Net income increased 39 percent to $28 million for the quarter ended
December 31, 1995 compared to $20 million in the same period in the prior year.
Earnings per share ("EPS") of $0.88 was 24 percent higher than the prior year's
quarterly EPS of $0.71. This increase reflects membership growth derived
substantially from the government programs and a lower government medical loss
ratio and was offset by the impact of the public offering in March 1995 which
increased the weighted average number of shares outstanding (See Note 4 of the
Notes to Condensed Consolidated Financial Statements).
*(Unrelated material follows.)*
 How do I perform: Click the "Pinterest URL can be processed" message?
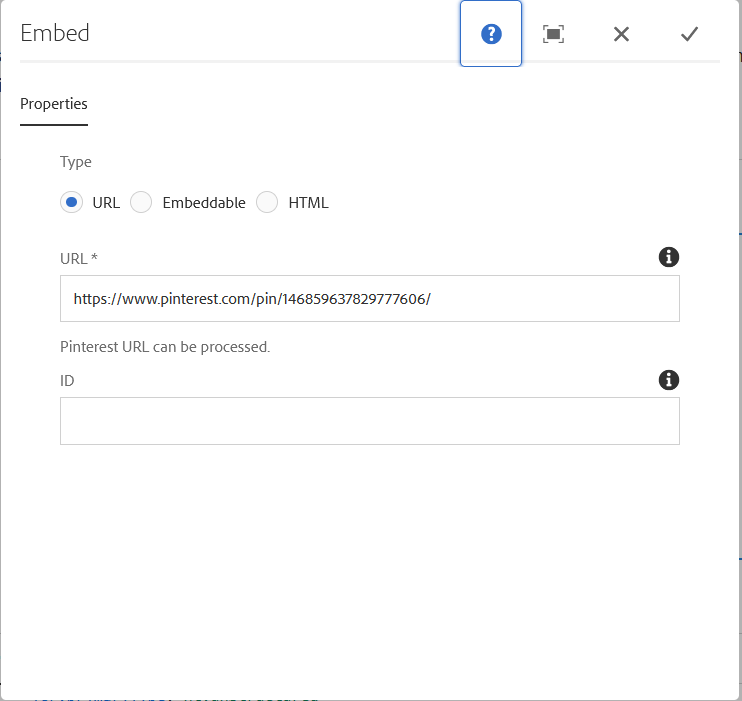coord(165,347)
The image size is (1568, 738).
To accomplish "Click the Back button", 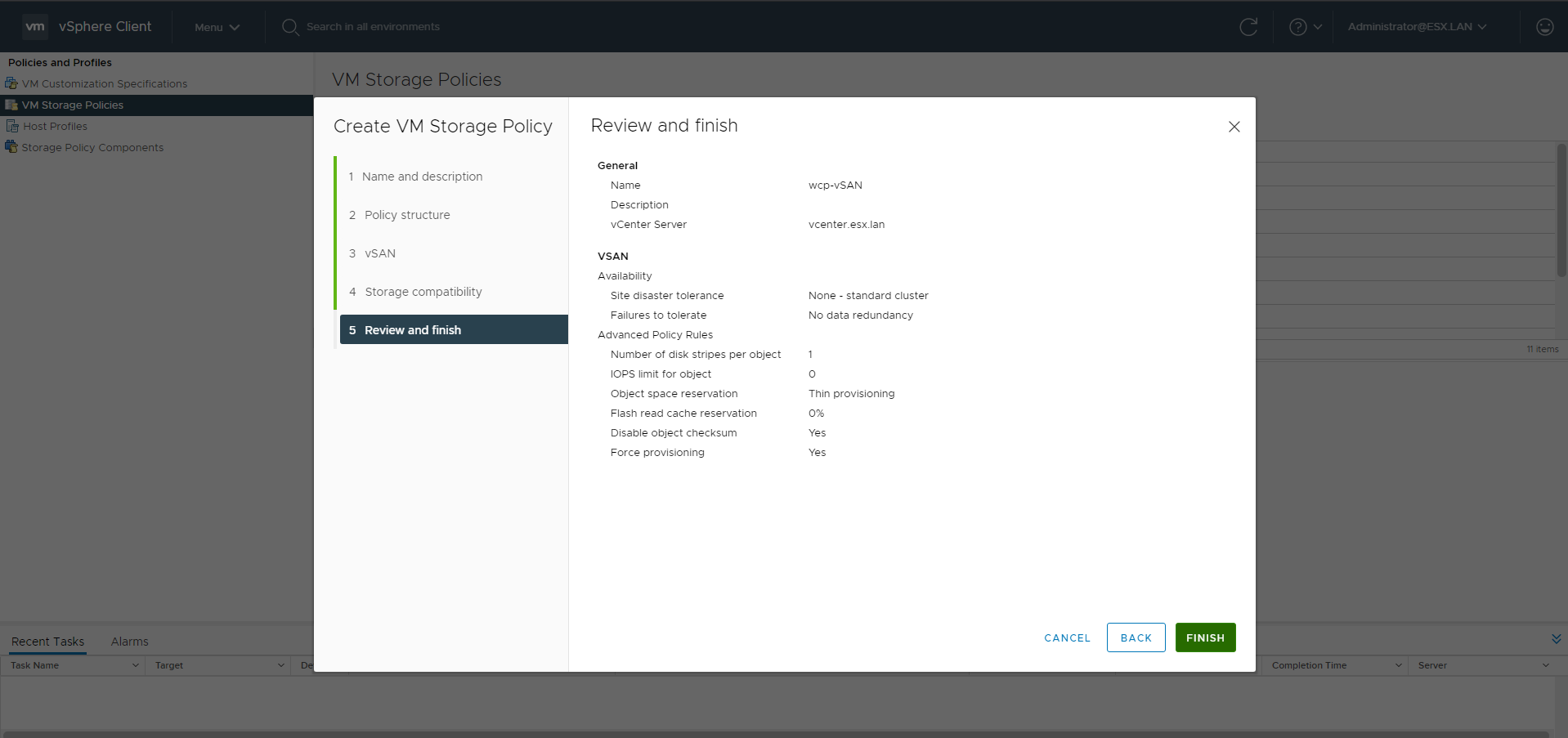I will (1136, 637).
The Company's ability to expand is affected by increasing competition not
only in product choices but also in the number of competitors in the Company's
service areas. Certain large employer groups and other purchasers of health
care services continue to demand minimal premium rate increases or reductions in
premium rates while limiting the number of choices offered to employees. In
addition, securing cost effective contracts with additional physicians is
becoming difficult due to increasing competition among HMOs for physician
contracts. The Company's profitability depends, in part, on its ability to
maintain effective control over health care costs while providing members with
quality care. Factors such as health care reform, levels of utilization of
health care services, new technologies, hospital costs, major epidemics, and
numerous other external influences may affect the Company's operating results.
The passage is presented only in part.